Earlier this week I posted my ten favorite books for 2011. Here are five books that I have already started reading, or plan to read, that look promising for the coming year (in no particular order):
G. K. Beale, New Testament Biblical Theology: The Unfolding of the Old Testament in the New (Grand Rapids: Baker Academic, 2011).
The reviews on this one make it out to be one of the most promising achievements in biblical theology and is already touted as Beale’s “magnum opus.” I really was impressed with his The Temple and the Church’s Mission (Downers Grove: InterVarsity, 2004) as well as his We Become What We Worship: A Biblical Theology of Idolatry (Downers Grove: InterVarsity Academic, 2008) and I frequently reference his commentary on Revelation (NIGNT; Grand Rapids: Eerdmans, 1999) and the Commentary on the New Testament Use of the Old Testament (Grand Rapids: Baker Academic, 2007).
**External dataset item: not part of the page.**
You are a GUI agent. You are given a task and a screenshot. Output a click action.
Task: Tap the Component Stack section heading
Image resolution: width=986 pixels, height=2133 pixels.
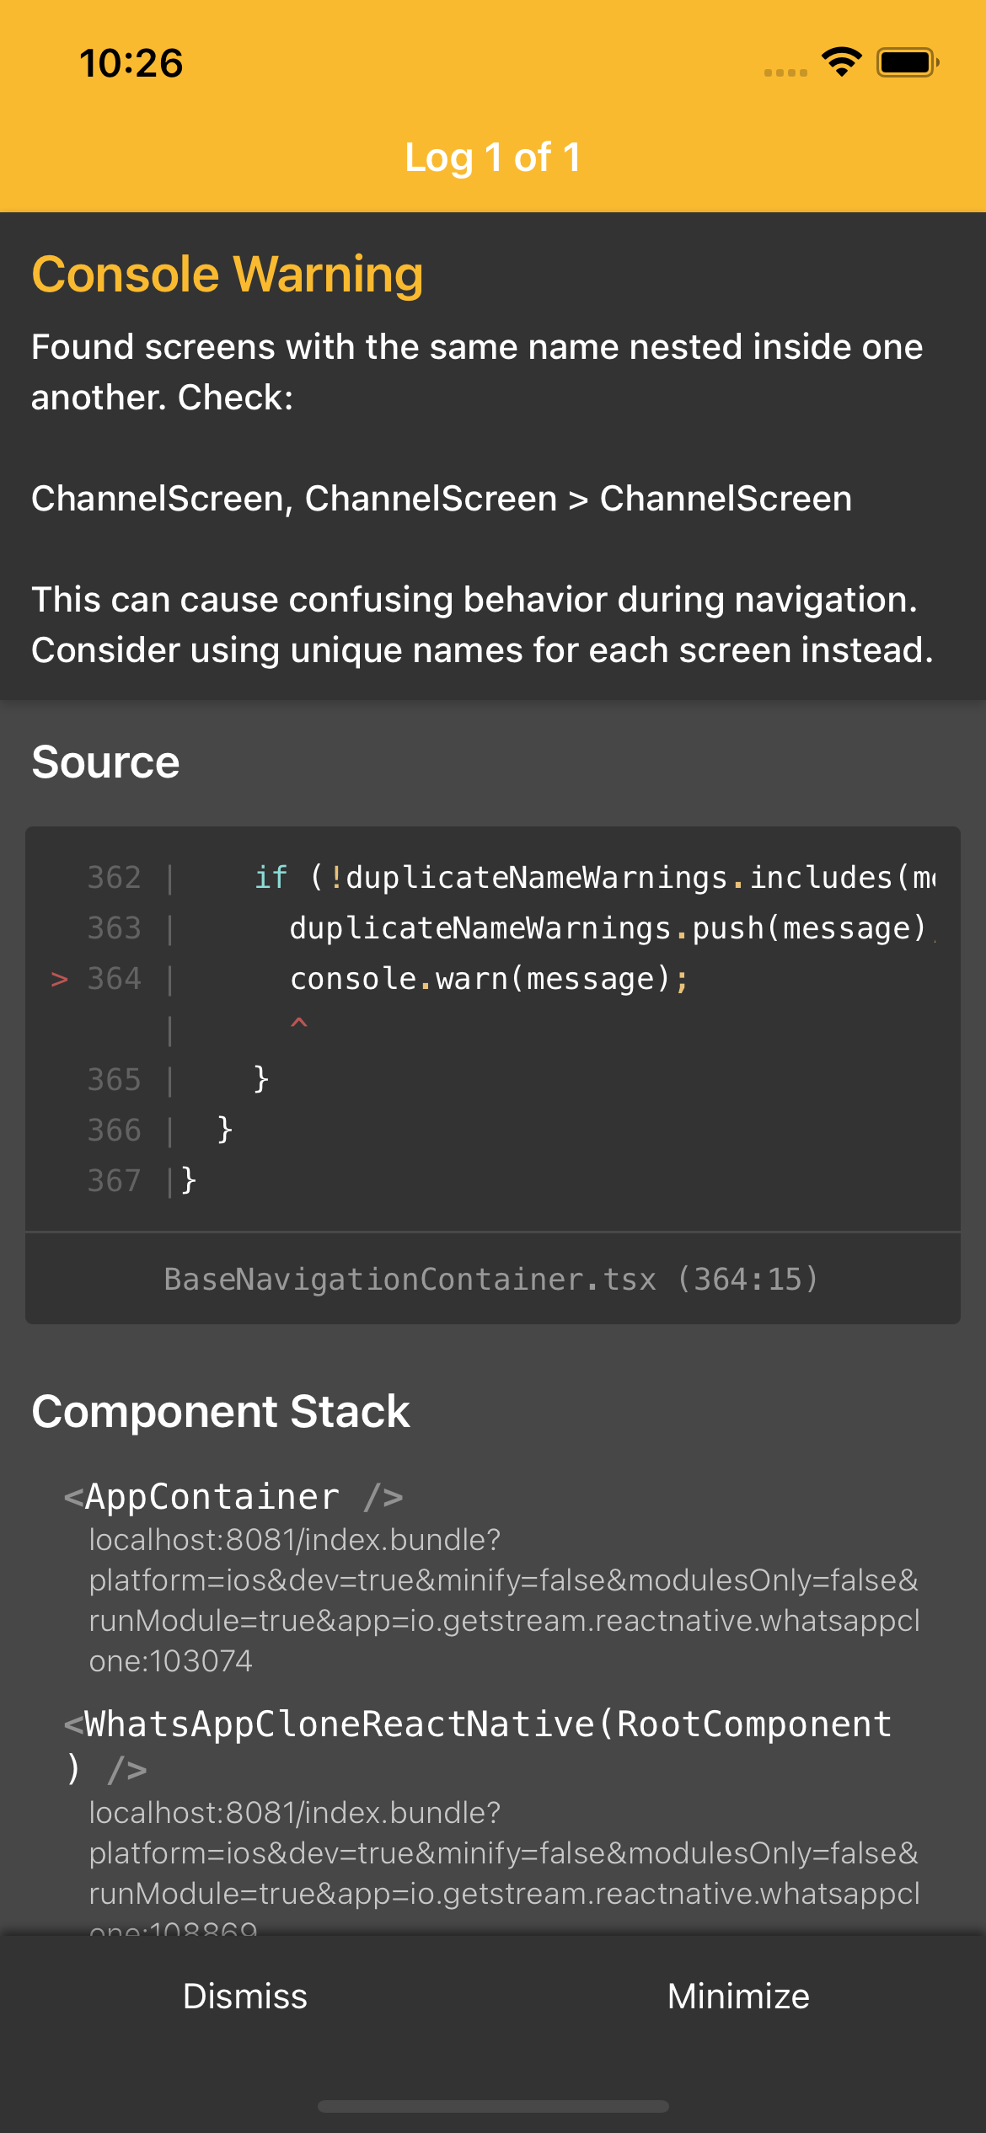221,1412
I’m sure I won’t be disappointed.
Robert D. Putnam and David E. Campbell, American Grace: How Religion Divides and Unites Us (New York: Simon & Schuster, 2010).
It was on Al Mohler’s top ten list every pastor should read for 2011. Enough said. I had read, or at least heard of, all the others on that list. But I had never heard of this one.
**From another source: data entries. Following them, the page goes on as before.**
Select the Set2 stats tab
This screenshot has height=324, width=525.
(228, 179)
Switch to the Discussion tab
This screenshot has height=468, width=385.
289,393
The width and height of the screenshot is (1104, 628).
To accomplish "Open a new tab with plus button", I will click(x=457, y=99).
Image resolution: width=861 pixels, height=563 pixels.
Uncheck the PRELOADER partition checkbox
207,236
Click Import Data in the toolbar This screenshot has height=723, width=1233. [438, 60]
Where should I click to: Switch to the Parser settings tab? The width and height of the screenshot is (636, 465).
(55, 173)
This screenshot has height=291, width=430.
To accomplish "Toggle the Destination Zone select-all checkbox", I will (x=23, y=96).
Tom Holland, Romans: The Divine Marriage: A Biblical Theological Commentary (Eugene: Wipf and Stock, 2011).
A follow up to Holland’s Contours of Pauline Theology (Mentor, 2004), which I enjoyed. Many reputable New Testament scholars offer fine endorsements. Since I am very interested in biblical theology, a commentary on Romans that is, according to Doug Moo, “truly both biblical and theological, as the letter is set firmly in its unfolding canonical context,” seems rather appealing.
John Owen, The Glory of Christ: His Office and Grace (Fearn, Ross-shire, Scotland: Christian Focus, 2004).
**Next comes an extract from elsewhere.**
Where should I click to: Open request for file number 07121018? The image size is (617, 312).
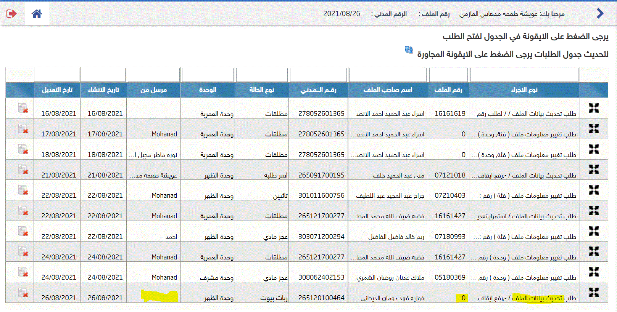coord(594,170)
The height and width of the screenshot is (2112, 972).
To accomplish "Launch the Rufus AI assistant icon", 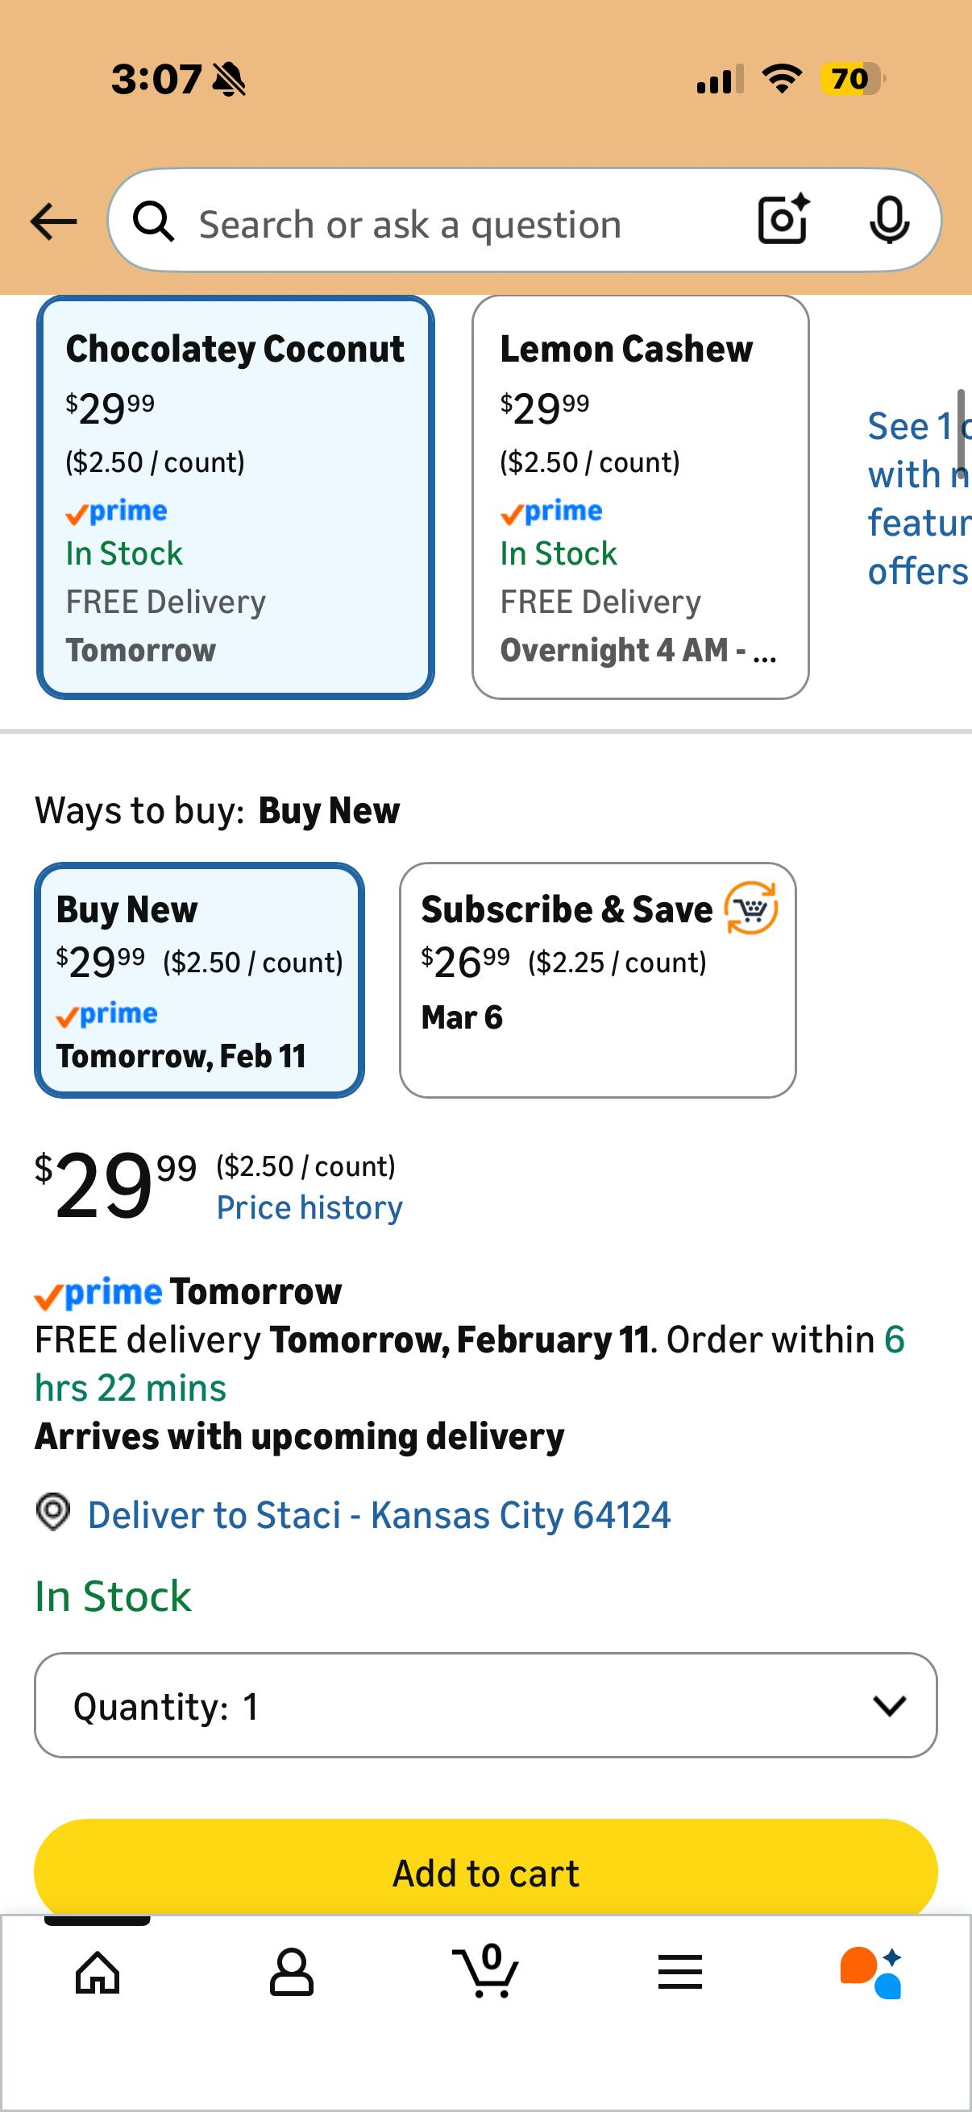I will [871, 1973].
I very intentionally try to read “dead guys”. I came across Owen (1616–1683) for the first time this spring when I stumbled upon his The Death of Death in the Death of Christ. This volume is one of his later works, originally titled Meditations and Discourses on The Glory of Christ (published, I believe, in 1684 posthumously) and is an extended pastoral and theological reflection on John 17:24 : “Father, I desire that they also, whom you have given me, may be with me where I am, to see my glory that you have given me because you loved me before the foundation of the world” (John 17:24 ESV). This is my first serious foray in the world of the Puritans in 2012.
John Calvin, The Institutes of the Christian Religion (McNeill-Battles ed.; Louisville: Westminster John Knox, 1960).
I don’t believe I have truly read this all the way through, other than excerpts for college classes years ago. This is the year! I already started by reading the first 8 chapters of Book One in December. I am quite surprised that it is not the stuffy theology that some presuppose but is actually fueled by pastoral concern and is much more “devotional” than I remember from college. I have heard it said of Calvin that he became a theologian to be a better pastor. Immediately in the first several chapters I catch a glimpse that the theology has as its goal a deeper knowledge of God and his glory in Christ.